Gera memicingkan matanya tajam. "Wow! Kau mau menggodaku, Nona? Matamu itu...." Roy menggoda Gera.

"Apa kau buta? Mataku menatap tajam kau bilang menggoda? Astaga!" Gera memekik keras.

"Dasar laki-laki aneh!" gumamnya lagi hampir tidak bisa didengar orang lain.

Gera mendengus kesal membelakangi Roy. "Untuk apa kau kesini? Bukankah kau sudah memutuskan untuk tidak bertanggung jawab?" Jutek. Dan sangat sensitif.

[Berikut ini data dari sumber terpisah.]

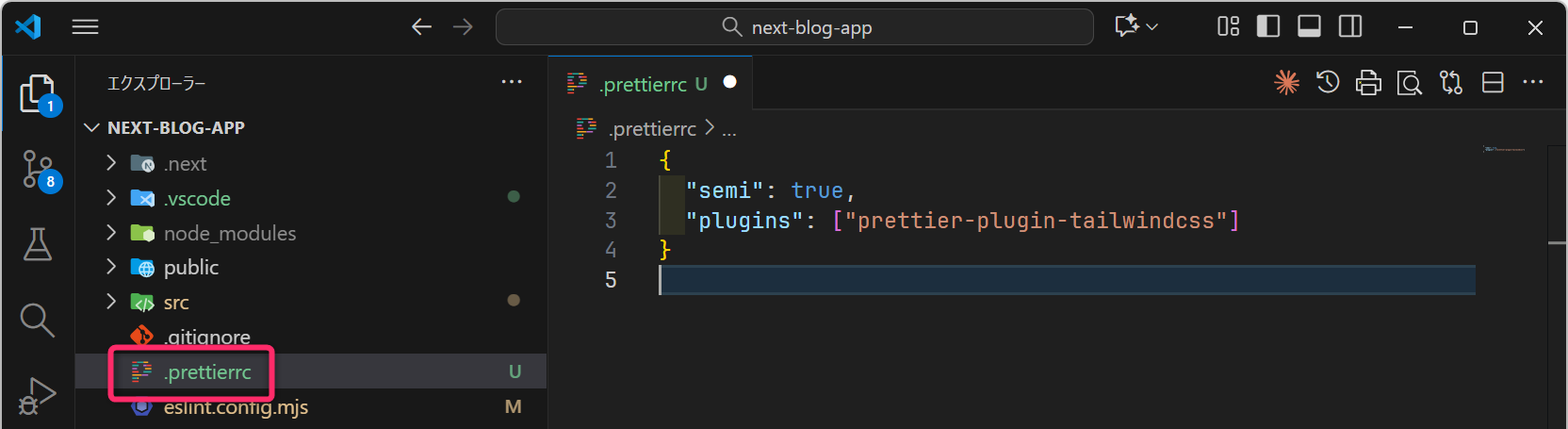
Task: Open the Explorer view in activity bar
Action: [38, 94]
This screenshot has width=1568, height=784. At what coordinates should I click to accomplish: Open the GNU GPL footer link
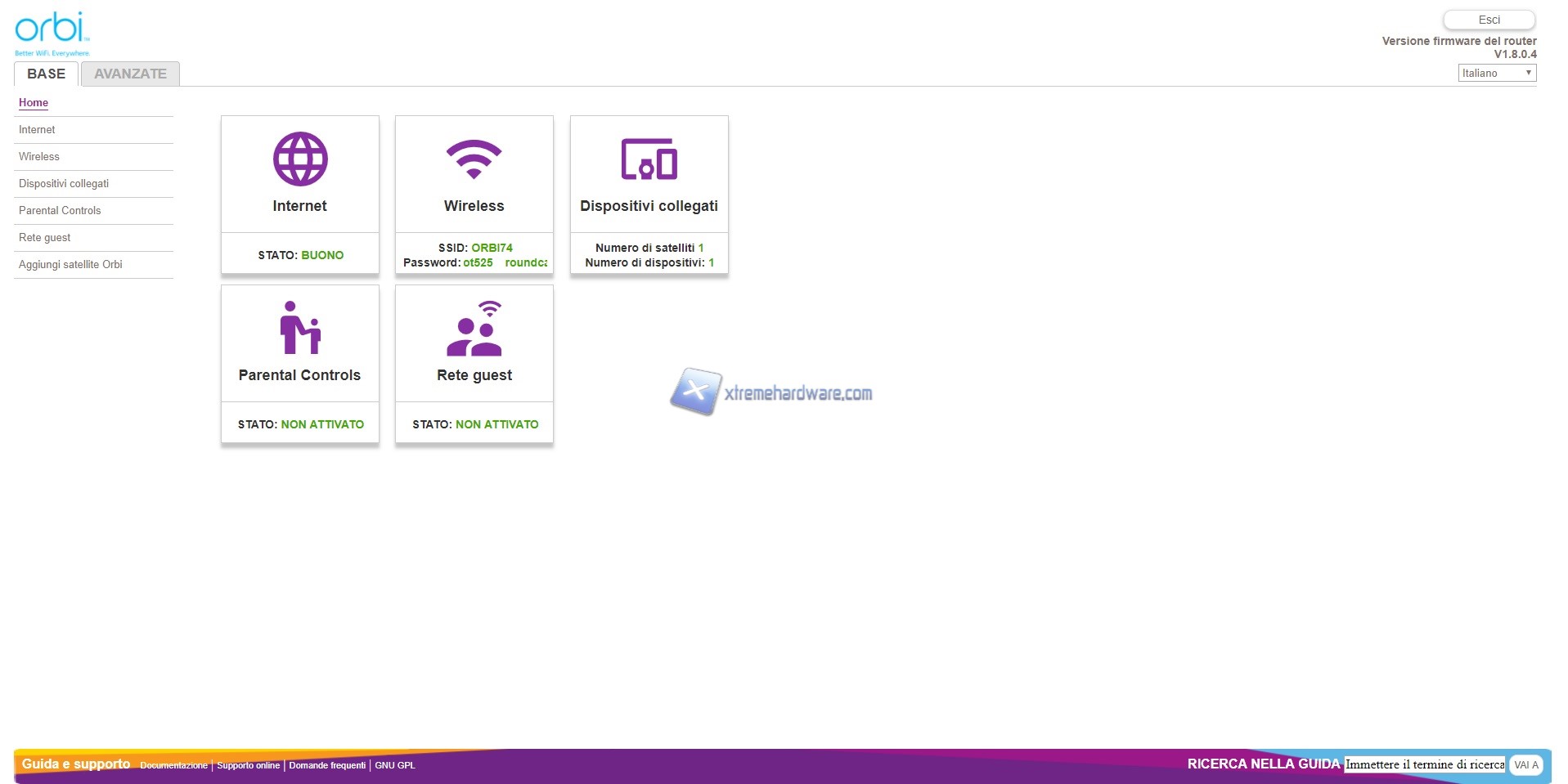coord(394,765)
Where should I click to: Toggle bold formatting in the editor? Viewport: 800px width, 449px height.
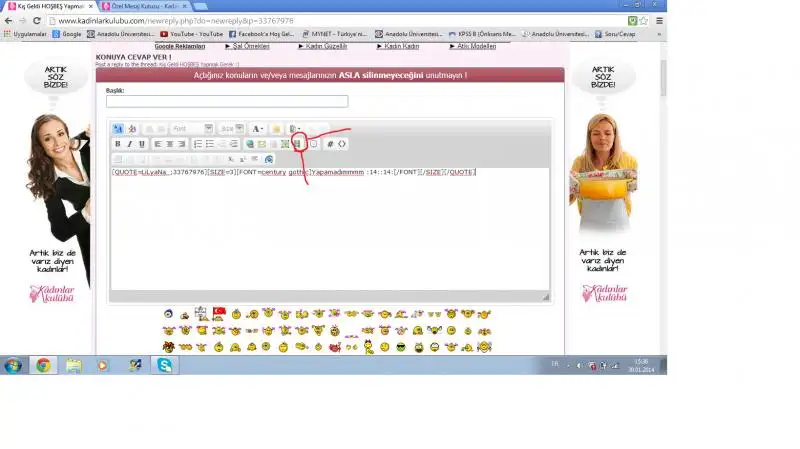tap(118, 144)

"Astaga. Nona, sudah kubilang, bukan? Kau tidak akan hamil karena baru melakukannya sekali. Dasar bodoh!" ujar Roy berusaha menjelaskan.

"Kau selalu saja menghinaku. Tidak bisakah sekali saja jangan menyebutku bodoh?" Gera rupanya tak terima akan hal itu.

"Kau memang bodoh!" ujar Roy memaki Gera lagi.

"Tadi aku muntah-muntah, makanya aku mengira kalau aku hamil. Memangnya salah besar kalau aku sendiri takut? Dasar Tuan pemarah," balas Gera tak mau kalah.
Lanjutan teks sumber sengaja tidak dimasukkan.